From demolition to reprogramming
The new generation of stromal therapy reflects the lessons of the failed era. The goal is no longer to
dissolve the fortress but to reprogram its inhabitants silencing the iCAFs and their inflammatory
output, preserving the restrictive myCAFs, breaking specific communication channels rather than
dismantling the entire structure, and combining stromal modulation with immune activation rather than
expecting either to work alone.
Several strategies follow this logic.
Targeting focal adhesion kinase (FAK), which links cancer cells to the stromal matrix, reduces immune
exclusion through a mechanism distinct from CXCR4 blockade. The Nature Medicine paper by Jiang and
colleagues in 2016 showed that FAK inhibition in mouse PDAC reduces fibrosis and Treg infiltration and
renders previously resistant tumours responsive to checkpoint immunotherapy. 23 An early-phase trial of
the FAK inhibitor defactinib combined with pembrolizumab and gemcitabine produced modest activity
one partial response and seven instances of stable disease in ten evaluable patients and confirmed
tolerability. 24 Several later-phase studies are ongoing, including a randomised phase II combining
defactinib and avutometinib with stereotactic body radiotherapy.
TGF-β inhibition is being revisited in selective form rather than as global pathway suppression.
Galunisertib plus gemcitabine produced a modest survival signal in a 2018 phase II trial. 25 Bifunctional
anti-PD-L1/TGF-β agents have been more disappointing bintrafusp alfa was discontinued in non-small
cell lung cancer in 2021 but the principle of pairing checkpoint blockade with TGF-β neutralisation in
subtype-stratified PDAC populations remains active.
KRAS-directed immunotherapy has produced the most encouraging early signal in years. A pooled
synthetic long peptide vaccine targeting the six common KRAS mutations (G12D, G12V, G12R, G12C,
G12A, G13D) combined with ipilimumab and nivolumab was tested by the Jaffee group in resected
PDAC. In the phase I trial reported by Huff and colleagues in 2026, the combination was safe and
induced antigen-specific T cell responses in 11 of 12 patients, with cross-reactivity across multiple KRAS
mutants. 26 Whether immunogenicity translates into recurrence-free survival benefit will require
randomised data, but the strategy directly attacks both halves of the immune problem neoantigen
poverty and checkpoint dependence and does so against a target shared by more than 90 percent of
PDAC.
Several trials are now stratifying patients by stromal subtype myCAF-rich versus iCAF-rich tumours
appear to behave differently and may respond to different combinations.
None of this has yet produced a transformative survival benefit.
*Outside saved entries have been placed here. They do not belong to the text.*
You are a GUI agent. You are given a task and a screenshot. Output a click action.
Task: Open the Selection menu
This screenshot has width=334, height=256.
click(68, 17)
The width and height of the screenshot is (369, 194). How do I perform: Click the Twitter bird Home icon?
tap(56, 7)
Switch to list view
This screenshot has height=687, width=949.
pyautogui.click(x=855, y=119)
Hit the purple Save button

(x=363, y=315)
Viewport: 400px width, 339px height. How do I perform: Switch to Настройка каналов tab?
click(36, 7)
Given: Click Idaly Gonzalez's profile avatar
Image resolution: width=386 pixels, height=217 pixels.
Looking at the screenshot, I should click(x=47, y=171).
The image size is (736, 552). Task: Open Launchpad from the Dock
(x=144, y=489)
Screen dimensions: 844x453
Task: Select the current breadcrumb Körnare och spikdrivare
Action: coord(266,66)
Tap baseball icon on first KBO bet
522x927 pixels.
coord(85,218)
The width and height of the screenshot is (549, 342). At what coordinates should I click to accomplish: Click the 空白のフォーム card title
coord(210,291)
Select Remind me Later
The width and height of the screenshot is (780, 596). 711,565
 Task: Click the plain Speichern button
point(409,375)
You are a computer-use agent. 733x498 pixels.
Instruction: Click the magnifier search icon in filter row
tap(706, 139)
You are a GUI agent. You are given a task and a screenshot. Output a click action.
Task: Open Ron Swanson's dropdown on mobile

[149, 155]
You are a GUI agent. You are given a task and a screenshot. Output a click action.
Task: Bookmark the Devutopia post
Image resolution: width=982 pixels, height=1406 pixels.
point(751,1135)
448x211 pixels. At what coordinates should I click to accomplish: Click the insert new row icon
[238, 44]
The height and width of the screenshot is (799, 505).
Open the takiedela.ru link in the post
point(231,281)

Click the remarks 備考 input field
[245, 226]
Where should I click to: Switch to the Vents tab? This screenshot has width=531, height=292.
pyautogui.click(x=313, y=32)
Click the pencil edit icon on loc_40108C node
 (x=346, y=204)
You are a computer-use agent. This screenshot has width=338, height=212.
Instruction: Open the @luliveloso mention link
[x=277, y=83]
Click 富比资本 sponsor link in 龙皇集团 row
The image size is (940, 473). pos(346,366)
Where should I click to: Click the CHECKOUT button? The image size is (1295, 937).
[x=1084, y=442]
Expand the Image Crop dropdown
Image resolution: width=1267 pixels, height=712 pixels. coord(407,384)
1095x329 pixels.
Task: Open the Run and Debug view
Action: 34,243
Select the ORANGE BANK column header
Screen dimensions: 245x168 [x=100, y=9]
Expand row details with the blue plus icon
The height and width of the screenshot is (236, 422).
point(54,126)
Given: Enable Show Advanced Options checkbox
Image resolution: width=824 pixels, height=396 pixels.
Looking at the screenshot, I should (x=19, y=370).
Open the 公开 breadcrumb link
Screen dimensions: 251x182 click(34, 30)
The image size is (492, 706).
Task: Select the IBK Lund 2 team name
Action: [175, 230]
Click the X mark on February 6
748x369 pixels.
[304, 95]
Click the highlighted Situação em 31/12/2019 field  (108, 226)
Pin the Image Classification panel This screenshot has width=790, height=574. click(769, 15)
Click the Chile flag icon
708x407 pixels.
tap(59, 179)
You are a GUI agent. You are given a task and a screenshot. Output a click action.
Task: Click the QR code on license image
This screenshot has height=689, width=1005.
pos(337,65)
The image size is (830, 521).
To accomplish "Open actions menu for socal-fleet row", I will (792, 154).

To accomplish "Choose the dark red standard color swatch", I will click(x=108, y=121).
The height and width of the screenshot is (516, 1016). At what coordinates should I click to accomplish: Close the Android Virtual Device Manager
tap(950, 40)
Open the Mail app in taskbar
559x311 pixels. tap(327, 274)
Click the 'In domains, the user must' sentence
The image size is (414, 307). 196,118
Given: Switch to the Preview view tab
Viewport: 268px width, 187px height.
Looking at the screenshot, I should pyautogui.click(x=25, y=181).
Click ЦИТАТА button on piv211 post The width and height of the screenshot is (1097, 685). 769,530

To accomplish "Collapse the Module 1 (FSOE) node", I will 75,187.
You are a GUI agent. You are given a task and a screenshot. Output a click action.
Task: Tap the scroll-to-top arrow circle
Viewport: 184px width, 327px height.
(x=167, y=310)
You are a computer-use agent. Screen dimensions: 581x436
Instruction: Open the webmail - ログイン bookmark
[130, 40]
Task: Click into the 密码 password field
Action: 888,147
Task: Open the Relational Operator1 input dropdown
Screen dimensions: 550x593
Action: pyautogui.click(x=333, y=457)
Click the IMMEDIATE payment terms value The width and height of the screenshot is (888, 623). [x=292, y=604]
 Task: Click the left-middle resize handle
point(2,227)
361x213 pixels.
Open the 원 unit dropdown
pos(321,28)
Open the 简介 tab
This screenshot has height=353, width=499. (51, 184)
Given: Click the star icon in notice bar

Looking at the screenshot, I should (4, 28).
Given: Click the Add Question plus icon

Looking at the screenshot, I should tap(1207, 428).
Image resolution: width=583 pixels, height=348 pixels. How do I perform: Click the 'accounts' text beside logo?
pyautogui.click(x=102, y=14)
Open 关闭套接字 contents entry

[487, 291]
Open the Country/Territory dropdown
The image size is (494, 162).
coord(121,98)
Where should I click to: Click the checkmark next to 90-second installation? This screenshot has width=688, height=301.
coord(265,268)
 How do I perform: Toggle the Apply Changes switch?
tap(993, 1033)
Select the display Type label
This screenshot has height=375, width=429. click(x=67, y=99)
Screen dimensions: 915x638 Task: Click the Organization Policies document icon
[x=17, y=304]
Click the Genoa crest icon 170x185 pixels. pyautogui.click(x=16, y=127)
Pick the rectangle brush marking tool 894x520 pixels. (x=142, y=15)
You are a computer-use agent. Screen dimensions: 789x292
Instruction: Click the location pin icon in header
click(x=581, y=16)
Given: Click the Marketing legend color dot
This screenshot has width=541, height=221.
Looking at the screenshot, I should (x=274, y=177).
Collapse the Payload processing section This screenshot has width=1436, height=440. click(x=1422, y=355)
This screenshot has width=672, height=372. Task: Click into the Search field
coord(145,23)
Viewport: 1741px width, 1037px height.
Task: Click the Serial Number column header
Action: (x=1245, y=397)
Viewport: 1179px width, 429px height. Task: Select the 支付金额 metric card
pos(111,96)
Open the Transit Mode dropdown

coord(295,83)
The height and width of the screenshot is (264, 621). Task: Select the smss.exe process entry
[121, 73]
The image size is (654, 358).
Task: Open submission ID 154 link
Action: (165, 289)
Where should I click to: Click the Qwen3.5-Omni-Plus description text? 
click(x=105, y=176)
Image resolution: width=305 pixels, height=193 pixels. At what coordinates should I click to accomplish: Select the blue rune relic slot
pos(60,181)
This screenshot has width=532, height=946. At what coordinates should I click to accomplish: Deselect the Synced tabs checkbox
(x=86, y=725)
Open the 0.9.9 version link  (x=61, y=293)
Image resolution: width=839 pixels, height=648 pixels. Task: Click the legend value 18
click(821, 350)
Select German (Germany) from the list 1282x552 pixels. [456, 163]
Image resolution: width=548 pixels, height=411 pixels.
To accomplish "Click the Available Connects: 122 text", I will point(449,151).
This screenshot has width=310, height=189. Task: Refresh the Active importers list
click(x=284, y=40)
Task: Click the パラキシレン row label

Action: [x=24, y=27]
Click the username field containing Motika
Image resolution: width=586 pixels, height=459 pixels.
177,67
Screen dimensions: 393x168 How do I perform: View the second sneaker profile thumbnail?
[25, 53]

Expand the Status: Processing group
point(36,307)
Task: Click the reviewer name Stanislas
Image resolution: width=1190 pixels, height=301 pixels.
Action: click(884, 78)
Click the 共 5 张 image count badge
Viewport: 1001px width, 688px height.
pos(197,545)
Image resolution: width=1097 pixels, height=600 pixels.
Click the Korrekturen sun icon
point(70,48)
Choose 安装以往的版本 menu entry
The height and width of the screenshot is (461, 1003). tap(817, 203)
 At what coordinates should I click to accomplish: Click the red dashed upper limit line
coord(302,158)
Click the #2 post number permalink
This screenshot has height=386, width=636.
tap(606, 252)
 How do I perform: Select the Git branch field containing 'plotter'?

The real test will come over the next
several years, as randomised phase III data emerge from the motixafortide, FAK, KRAS-vaccine, and
losartan programmes. But the conceptual frame has shifted decisively. The stroma is no longer treated
as an obstacle to be removed but as a tissue to be modulated and its immune compartment, far from
being a bystander, is now the principal lever of progress.